- _Data for processing_:
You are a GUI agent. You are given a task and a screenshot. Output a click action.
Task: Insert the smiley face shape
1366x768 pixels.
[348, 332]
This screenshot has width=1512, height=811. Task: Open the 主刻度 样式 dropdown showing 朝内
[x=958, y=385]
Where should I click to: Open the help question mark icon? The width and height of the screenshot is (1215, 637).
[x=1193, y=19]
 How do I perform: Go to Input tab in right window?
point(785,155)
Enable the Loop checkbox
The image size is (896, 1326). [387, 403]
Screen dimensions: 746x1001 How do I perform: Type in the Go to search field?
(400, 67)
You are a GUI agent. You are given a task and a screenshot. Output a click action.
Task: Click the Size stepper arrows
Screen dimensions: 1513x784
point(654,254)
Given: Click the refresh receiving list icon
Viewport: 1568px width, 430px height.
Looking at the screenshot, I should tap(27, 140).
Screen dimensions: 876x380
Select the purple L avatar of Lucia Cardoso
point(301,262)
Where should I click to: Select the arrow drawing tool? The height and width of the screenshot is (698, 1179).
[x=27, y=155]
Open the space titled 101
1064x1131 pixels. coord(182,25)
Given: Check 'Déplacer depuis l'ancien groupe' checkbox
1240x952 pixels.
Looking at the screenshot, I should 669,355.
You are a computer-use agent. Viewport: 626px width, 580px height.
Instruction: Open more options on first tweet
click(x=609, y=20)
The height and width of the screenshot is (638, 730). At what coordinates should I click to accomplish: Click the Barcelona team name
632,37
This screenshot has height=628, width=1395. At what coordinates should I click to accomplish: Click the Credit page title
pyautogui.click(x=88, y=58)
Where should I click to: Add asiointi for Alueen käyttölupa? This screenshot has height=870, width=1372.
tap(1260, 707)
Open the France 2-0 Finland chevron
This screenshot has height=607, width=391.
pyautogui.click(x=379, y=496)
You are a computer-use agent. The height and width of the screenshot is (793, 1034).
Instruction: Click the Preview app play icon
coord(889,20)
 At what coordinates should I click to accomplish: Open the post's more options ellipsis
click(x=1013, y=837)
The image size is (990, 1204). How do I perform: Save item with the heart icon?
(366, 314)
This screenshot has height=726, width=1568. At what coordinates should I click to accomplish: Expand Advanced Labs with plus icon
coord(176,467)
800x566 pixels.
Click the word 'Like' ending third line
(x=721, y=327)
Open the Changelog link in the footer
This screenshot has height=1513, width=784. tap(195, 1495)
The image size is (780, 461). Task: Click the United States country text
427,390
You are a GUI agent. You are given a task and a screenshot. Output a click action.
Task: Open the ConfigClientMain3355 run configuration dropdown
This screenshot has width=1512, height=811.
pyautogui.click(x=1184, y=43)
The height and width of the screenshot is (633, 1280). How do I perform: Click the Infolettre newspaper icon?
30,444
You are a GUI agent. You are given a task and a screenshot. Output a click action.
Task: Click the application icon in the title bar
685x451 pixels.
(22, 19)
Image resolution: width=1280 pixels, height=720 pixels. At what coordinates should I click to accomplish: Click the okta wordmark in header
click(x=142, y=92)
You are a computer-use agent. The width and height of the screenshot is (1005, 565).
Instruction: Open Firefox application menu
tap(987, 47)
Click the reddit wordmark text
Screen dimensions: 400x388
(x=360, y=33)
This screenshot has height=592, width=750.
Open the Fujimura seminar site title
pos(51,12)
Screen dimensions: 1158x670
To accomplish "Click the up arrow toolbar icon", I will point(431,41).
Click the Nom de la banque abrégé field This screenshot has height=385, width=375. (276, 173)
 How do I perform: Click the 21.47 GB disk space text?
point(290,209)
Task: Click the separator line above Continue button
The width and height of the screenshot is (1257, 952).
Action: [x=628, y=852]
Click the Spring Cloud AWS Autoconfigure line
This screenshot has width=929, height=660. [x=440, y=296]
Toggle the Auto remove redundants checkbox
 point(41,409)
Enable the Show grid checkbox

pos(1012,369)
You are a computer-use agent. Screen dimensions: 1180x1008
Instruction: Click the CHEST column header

- _What to work on_: Repeat the data exactly. Leave nothing out.

- _Problem solution_:
You are a GUI agent. You are given a task and a screenshot. Output a click action.
Task: Insert the smiley face shape
1366x768 pixels.
[348, 332]
This screenshot has width=1512, height=811. Task: Open the 主刻度 样式 dropdown showing 朝内
[x=958, y=385]
Where should I click to: Open the help question mark icon? The width and height of the screenshot is (1215, 637).
[x=1193, y=19]
 How do I perform: Go to Input tab in right window?
point(785,155)
Enable the Loop checkbox
The image size is (896, 1326). [387, 403]
Screen dimensions: 746x1001 How do I perform: Type in the Go to search field?
(400, 67)
You are a GUI agent. You are given a task and a screenshot. Output a click action.
Task: Click the Size stepper arrows
Screen dimensions: 1513x784
point(654,254)
Given: Click the refresh receiving list icon
Viewport: 1568px width, 430px height.
Looking at the screenshot, I should tap(27, 140).
Screen dimensions: 876x380
Select the purple L avatar of Lucia Cardoso
point(301,262)
Where should I click to: Select the arrow drawing tool? The height and width of the screenshot is (698, 1179).
[x=27, y=155]
Open the space titled 101
1064x1131 pixels. coord(182,25)
Given: Check 'Déplacer depuis l'ancien groupe' checkbox
1240x952 pixels.
Looking at the screenshot, I should 669,355.
You are a computer-use agent. Viewport: 626px width, 580px height.
Instruction: Open more options on first tweet
click(x=609, y=20)
The height and width of the screenshot is (638, 730). At what coordinates should I click to accomplish: Click the Barcelona team name
632,37
This screenshot has height=628, width=1395. At what coordinates should I click to accomplish: Click the Credit page title
pyautogui.click(x=88, y=58)
Where should I click to: Add asiointi for Alueen käyttölupa? This screenshot has height=870, width=1372.
tap(1260, 707)
Open the France 2-0 Finland chevron
This screenshot has height=607, width=391.
pyautogui.click(x=379, y=496)
You are a computer-use agent. The height and width of the screenshot is (793, 1034).
Instruction: Click the Preview app play icon
coord(889,20)
 At what coordinates should I click to accomplish: Open the post's more options ellipsis
click(x=1013, y=837)
The image size is (990, 1204). How do I perform: Save item with the heart icon?
(366, 314)
This screenshot has height=726, width=1568. At what coordinates should I click to accomplish: Expand Advanced Labs with plus icon
coord(176,467)
800x566 pixels.
Click the word 'Like' ending third line
(x=721, y=327)
Open the Changelog link in the footer
This screenshot has height=1513, width=784. tap(195, 1495)
The image size is (780, 461). Task: Click the United States country text
427,390
You are a GUI agent. You are given a task and a screenshot. Output a click action.
Task: Open the ConfigClientMain3355 run configuration dropdown
This screenshot has width=1512, height=811.
pyautogui.click(x=1184, y=43)
The height and width of the screenshot is (633, 1280). How do I perform: Click the Infolettre newspaper icon?
30,444
You are a GUI agent. You are given a task and a screenshot. Output a click action.
Task: Click the application icon in the title bar
685x451 pixels.
(22, 19)
Image resolution: width=1280 pixels, height=720 pixels. At what coordinates should I click to accomplish: Click the okta wordmark in header
click(x=142, y=92)
You are a computer-use agent. The width and height of the screenshot is (1005, 565).
Instruction: Open Firefox application menu
tap(987, 47)
Click the reddit wordmark text
Screen dimensions: 400x388
(x=360, y=33)
This screenshot has height=592, width=750.
Open the Fujimura seminar site title
pos(51,12)
Screen dimensions: 1158x670
To accomplish "Click the up arrow toolbar icon", I will point(431,41).
Click the Nom de la banque abrégé field This screenshot has height=385, width=375. (276, 173)
 How do I perform: Click the 21.47 GB disk space text?
point(290,209)
Task: Click the separator line above Continue button
The width and height of the screenshot is (1257, 952).
Action: [x=628, y=852]
Click the Spring Cloud AWS Autoconfigure line
This screenshot has width=929, height=660. [x=440, y=296]
Toggle the Auto remove redundants checkbox
 point(41,409)
Enable the Show grid checkbox

pos(1012,369)
You are a computer-use agent. Screen dimensions: 1180x1008
Instruction: Click the CHEST column header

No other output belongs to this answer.